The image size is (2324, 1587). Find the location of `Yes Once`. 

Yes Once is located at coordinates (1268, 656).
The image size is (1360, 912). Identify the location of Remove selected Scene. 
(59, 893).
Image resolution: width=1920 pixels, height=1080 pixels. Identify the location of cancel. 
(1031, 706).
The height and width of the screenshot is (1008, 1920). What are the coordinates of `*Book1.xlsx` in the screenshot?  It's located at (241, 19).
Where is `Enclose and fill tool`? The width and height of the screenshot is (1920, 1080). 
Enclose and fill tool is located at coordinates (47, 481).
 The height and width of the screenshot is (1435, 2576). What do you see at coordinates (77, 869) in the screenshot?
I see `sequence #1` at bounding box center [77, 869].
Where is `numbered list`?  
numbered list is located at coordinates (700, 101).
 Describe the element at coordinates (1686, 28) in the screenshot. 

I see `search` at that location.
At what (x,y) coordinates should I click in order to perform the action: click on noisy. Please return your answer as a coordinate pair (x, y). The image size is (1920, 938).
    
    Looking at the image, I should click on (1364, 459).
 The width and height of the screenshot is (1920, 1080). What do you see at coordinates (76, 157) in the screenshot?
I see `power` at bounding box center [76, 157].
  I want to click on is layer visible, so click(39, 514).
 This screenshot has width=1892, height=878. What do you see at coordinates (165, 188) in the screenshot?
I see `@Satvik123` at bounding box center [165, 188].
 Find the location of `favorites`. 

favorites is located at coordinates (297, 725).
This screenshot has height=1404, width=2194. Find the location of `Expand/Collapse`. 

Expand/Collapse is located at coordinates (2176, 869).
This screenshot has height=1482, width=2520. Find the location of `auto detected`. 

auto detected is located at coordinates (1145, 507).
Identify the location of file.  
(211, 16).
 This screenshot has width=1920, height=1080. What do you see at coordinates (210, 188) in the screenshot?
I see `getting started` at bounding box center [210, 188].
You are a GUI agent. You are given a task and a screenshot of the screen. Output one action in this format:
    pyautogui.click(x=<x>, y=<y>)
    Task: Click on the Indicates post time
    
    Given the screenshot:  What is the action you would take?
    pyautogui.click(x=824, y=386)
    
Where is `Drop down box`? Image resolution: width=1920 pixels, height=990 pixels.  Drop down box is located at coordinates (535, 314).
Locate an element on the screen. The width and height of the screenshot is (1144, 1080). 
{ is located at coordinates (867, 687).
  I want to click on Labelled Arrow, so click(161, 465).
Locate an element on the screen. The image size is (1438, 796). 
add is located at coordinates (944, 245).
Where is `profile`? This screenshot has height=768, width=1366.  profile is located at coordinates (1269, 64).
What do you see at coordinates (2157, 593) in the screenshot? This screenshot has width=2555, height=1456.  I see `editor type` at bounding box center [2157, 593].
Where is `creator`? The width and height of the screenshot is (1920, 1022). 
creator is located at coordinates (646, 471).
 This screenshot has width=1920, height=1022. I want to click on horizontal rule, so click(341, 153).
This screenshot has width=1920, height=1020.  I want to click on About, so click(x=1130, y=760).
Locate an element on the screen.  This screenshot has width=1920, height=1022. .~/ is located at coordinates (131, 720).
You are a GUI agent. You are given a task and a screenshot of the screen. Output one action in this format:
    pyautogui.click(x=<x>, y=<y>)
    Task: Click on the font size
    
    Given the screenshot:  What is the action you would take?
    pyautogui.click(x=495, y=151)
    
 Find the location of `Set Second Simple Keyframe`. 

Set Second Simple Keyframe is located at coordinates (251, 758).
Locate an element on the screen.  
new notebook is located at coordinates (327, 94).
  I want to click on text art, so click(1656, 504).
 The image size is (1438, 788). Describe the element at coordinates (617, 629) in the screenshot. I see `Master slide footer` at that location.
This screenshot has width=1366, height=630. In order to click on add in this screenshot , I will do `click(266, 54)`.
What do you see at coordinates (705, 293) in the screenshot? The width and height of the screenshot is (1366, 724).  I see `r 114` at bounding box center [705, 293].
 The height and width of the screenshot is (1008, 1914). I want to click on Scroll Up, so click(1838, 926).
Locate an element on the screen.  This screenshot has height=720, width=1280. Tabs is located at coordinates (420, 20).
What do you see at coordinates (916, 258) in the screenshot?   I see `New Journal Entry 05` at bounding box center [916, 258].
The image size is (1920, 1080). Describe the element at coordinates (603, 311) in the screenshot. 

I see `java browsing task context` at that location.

******************************

## GIVEN PROBLEM
Copy all of the entries above word for word, with nothing changed.

## THE OUTPUT
The image size is (2324, 1587). Find the location of `Yes Once`. 

Yes Once is located at coordinates (1268, 656).
The image size is (1360, 912). Identify the location of Remove selected Scene. 
(59, 893).
Image resolution: width=1920 pixels, height=1080 pixels. Identify the location of cancel. 
(1031, 706).
The height and width of the screenshot is (1008, 1920). What are the coordinates of `*Book1.xlsx` in the screenshot?  It's located at (241, 19).
Where is `Enclose and fill tool`? The width and height of the screenshot is (1920, 1080). 
Enclose and fill tool is located at coordinates (47, 481).
 The height and width of the screenshot is (1435, 2576). What do you see at coordinates (77, 869) in the screenshot?
I see `sequence #1` at bounding box center [77, 869].
Where is `numbered list`?  
numbered list is located at coordinates (700, 101).
 Describe the element at coordinates (1686, 28) in the screenshot. 

I see `search` at that location.
At what (x,y) coordinates should I click in order to perform the action: click on noisy. Please return your answer as a coordinate pair (x, y). The image size is (1920, 938).
    
    Looking at the image, I should click on (1364, 459).
 The width and height of the screenshot is (1920, 1080). What do you see at coordinates (76, 157) in the screenshot?
I see `power` at bounding box center [76, 157].
  I want to click on is layer visible, so click(39, 514).
 This screenshot has width=1892, height=878. What do you see at coordinates (165, 188) in the screenshot?
I see `@Satvik123` at bounding box center [165, 188].
 Find the location of `favorites`. 

favorites is located at coordinates (297, 725).
This screenshot has height=1404, width=2194. Find the location of `Expand/Collapse`. 

Expand/Collapse is located at coordinates (2176, 869).
This screenshot has height=1482, width=2520. Find the location of `auto detected`. 

auto detected is located at coordinates (1145, 507).
Identify the location of file.  
(211, 16).
 This screenshot has width=1920, height=1080. What do you see at coordinates (210, 188) in the screenshot?
I see `getting started` at bounding box center [210, 188].
You are a GUI agent. You are given a task and a screenshot of the screen. Output one action in this format:
    pyautogui.click(x=<x>, y=<y>)
    Task: Click on the Indicates post time
    
    Given the screenshot:  What is the action you would take?
    pyautogui.click(x=824, y=386)
    
Where is `Drop down box`? Image resolution: width=1920 pixels, height=990 pixels.  Drop down box is located at coordinates (535, 314).
Locate an element on the screen. The width and height of the screenshot is (1144, 1080). 
{ is located at coordinates (867, 687).
  I want to click on Labelled Arrow, so click(161, 465).
Locate an element on the screen. The image size is (1438, 796). 
add is located at coordinates (944, 245).
Where is `profile`? This screenshot has height=768, width=1366.  profile is located at coordinates (1269, 64).
What do you see at coordinates (2157, 593) in the screenshot? This screenshot has width=2555, height=1456.  I see `editor type` at bounding box center [2157, 593].
Where is `creator`? The width and height of the screenshot is (1920, 1022). 
creator is located at coordinates (646, 471).
 This screenshot has width=1920, height=1022. I want to click on horizontal rule, so click(341, 153).
This screenshot has width=1920, height=1020.  I want to click on About, so click(x=1130, y=760).
Locate an element on the screen.  This screenshot has width=1920, height=1022. .~/ is located at coordinates (131, 720).
You are a GUI agent. You are given a task and a screenshot of the screen. Output one action in this format:
    pyautogui.click(x=<x>, y=<y>)
    Task: Click on the font size
    
    Given the screenshot:  What is the action you would take?
    pyautogui.click(x=495, y=151)
    
 Find the location of `Set Second Simple Keyframe`. 

Set Second Simple Keyframe is located at coordinates (251, 758).
Locate an element on the screen.  
new notebook is located at coordinates (327, 94).
  I want to click on text art, so click(1656, 504).
 The image size is (1438, 788). Describe the element at coordinates (617, 629) in the screenshot. I see `Master slide footer` at that location.
This screenshot has width=1366, height=630. In order to click on add in this screenshot , I will do `click(266, 54)`.
What do you see at coordinates (705, 293) in the screenshot? The width and height of the screenshot is (1366, 724).  I see `r 114` at bounding box center [705, 293].
 The height and width of the screenshot is (1008, 1914). I want to click on Scroll Up, so click(1838, 926).
Locate an element on the screen.  This screenshot has height=720, width=1280. Tabs is located at coordinates (420, 20).
What do you see at coordinates (916, 258) in the screenshot?   I see `New Journal Entry 05` at bounding box center [916, 258].
The image size is (1920, 1080). Describe the element at coordinates (603, 311) in the screenshot. 

I see `java browsing task context` at that location.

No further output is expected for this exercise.